• _Consigne donnée a_: Dans l'extrait ci-dessous sur la fenêtre dans le roman médiéval, reformulez sous forme de liste le paragraphe qui commence par « Inversement, le personnage à la fenêtre », en conservant ses faits principaux.

---------- Extrait à lire

11Quelle que soit la motivation première qui amène un personnage à cet endroit, la fenêtre est toujours, dans la gestion romanesque, médiévale ou moderne, un point stratégique qui permet de voir ; la mention d’une pose à la fenêtre est récompensée par ce qu’elle permet d’apprendre ou de surprendre. Il n’y a jamais de gratuité dans cette posture. C’est un signal bien attesté dans nos textes dont la systématique sera encore relevée par Philippe Hamon dans le roman moderne. Par la hauteur de vue qu’elle propose, la fenêtre se prête parfaitement aux perspectives d’ensemble, aux mises au point concrètes et abstraites, là encore plus précisément amoureuses : comme telle, la fenêtre connaît un investissement symbolique aisé. L’entrée dans la passion se marque de manière emblématique par la position à la fenêtre en haut d’une tour, plus rarement d’une demeure, qui est en soi exhaussement sur le bas niveau de l’existence16. C’est de là qu’est vu, en particulier, pour la première fois l’objet amoureux : Enéas par Lavine dans Troie ou Laudine par Yvain dans Le Chevalier au Lion sont des exemples de ces « apparitions » promises à un bel avenir littéraire. Et tout comme l’auteur de l’Enéas, Chrétien de Troyes insiste à plusieurs reprises sur le temps qui passe et semble glisser sur le personnage posté à la fenêtre et fasciné par sa vision :
Et messire Yvains est ancor
A la fenestre, ou il l’esgarde [...]. (Le Chevalier au Lion, v. 1420-21)
Tant demora a la fenestre
Qu’il an vit la dame raler [...]. (ibid., v. 1520-21)
12Inversement, le personnage à la fenêtre est un point de mire pour le regard extérieur cherchant à pénétrer l’intimité de la demeure, parce que la fenêtre sertit d’une manière pour ainsi dire naturelle une vue nouvelle ou surprenante, particulièrement esthétique. Il attire d’autant plus l’attention que, encadré par la fenêtre, il fait figure de tableau. Mais il existe également de nombreux autres exemples qui ne relèvent pas de la thématique amoureuse : les dames et demoiselles du château de la Roche Champguin dans le Conte du Graal, splendides de beauté et d’atours, que remarque Gauvain (v. 7002-7011), l’ombre de la tête de Gondoïne dans le Tristan de Béroul (v. 4428-29) ou encore la multiplicité des baies pratiquées dans la demeure bourgeoise où Guillaume de Dole a pris hébergement et qui, à la nuit tombée, inondent la ville de leur lumière (v. 2336-2345) illustrent aussi cette esthétique essentielle du cadrage.

--------------------

• _Consigne donnée b_: Indiquez combien de lignes de la liste ci-dessous contiennent la chaîne « Select », en respectant la casse. Donnez uniquement le nombre.

---------- Les données

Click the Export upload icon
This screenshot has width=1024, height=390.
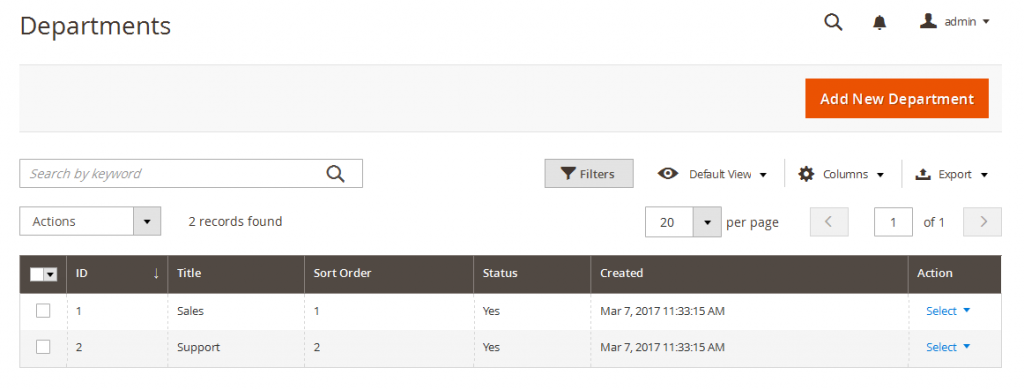[922, 174]
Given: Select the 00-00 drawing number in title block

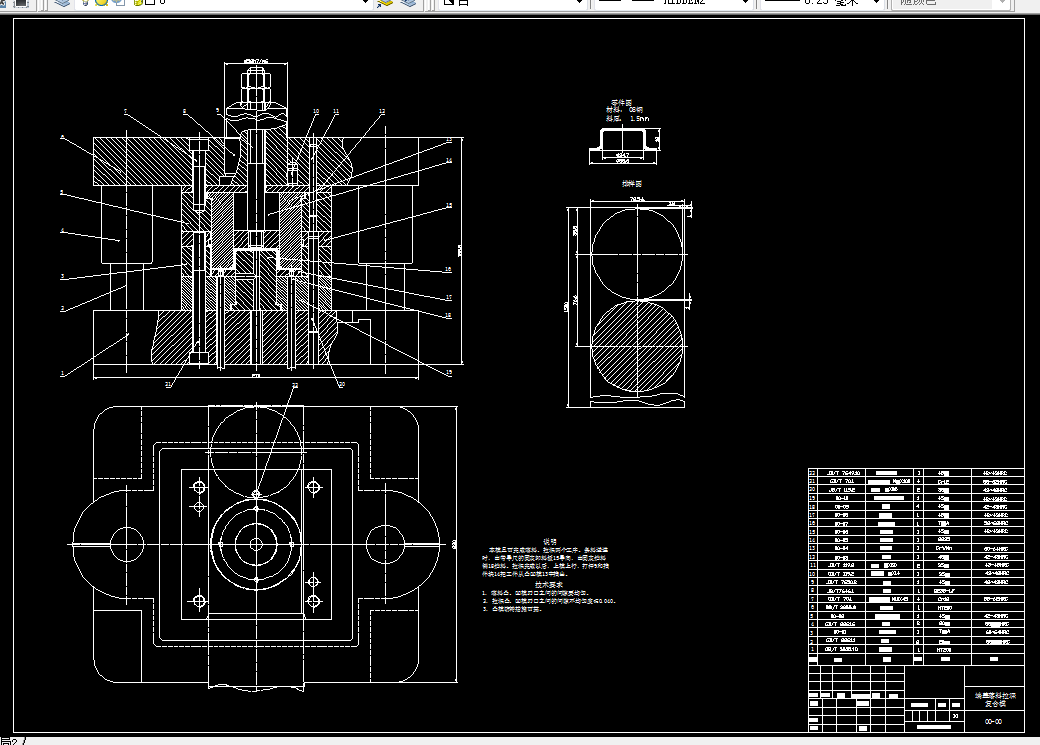Looking at the screenshot, I should tap(994, 722).
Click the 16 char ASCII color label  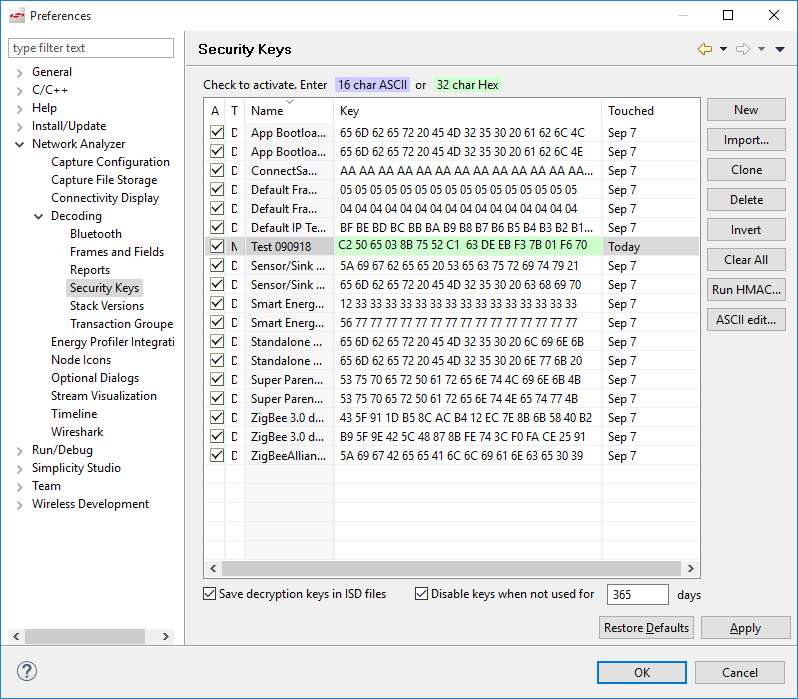[372, 85]
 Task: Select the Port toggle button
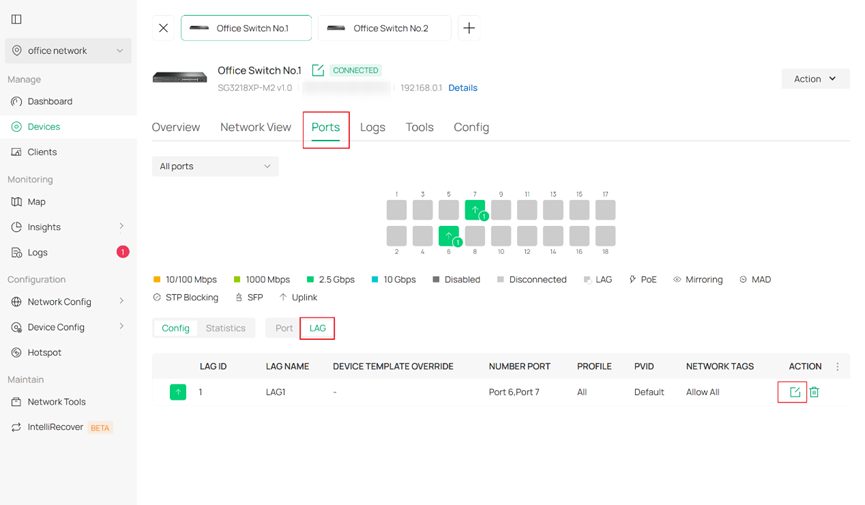click(x=284, y=328)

--------------------

• _Résultat de l'exercice a_:
- Le personnage à la fenêtre devient un point de mire pour le regard extérieur qui cherche à pénétrer l'intimité de la demeure.
- La fenêtre sertit naturellement une vue nouvelle ou surprenante, particulièrement esthétique. Ainsi encadré, le personnage fait figure de tableau.
- De nombreux exemples ne relèvent pas de la thématique amoureuse :
  - les dames et demoiselles du château de la Roche Champguin, remarquées par Gauvain dans le Conte du Graal (v. 7002-7011) ;
  - l'ombre de la tête de Gondoïne dans le Tristan de Béroul (v. 4428-29) ;
  - les nombreuses baies de la demeure bourgeoise où loge Guillaume de Dole, qui inondent la ville de lumière à la nuit tombée (v. 2336-2345).
- Ces exemples illustrent l'esthétique essentielle du cadrage.

• _Résultat de l'exercice b_: 2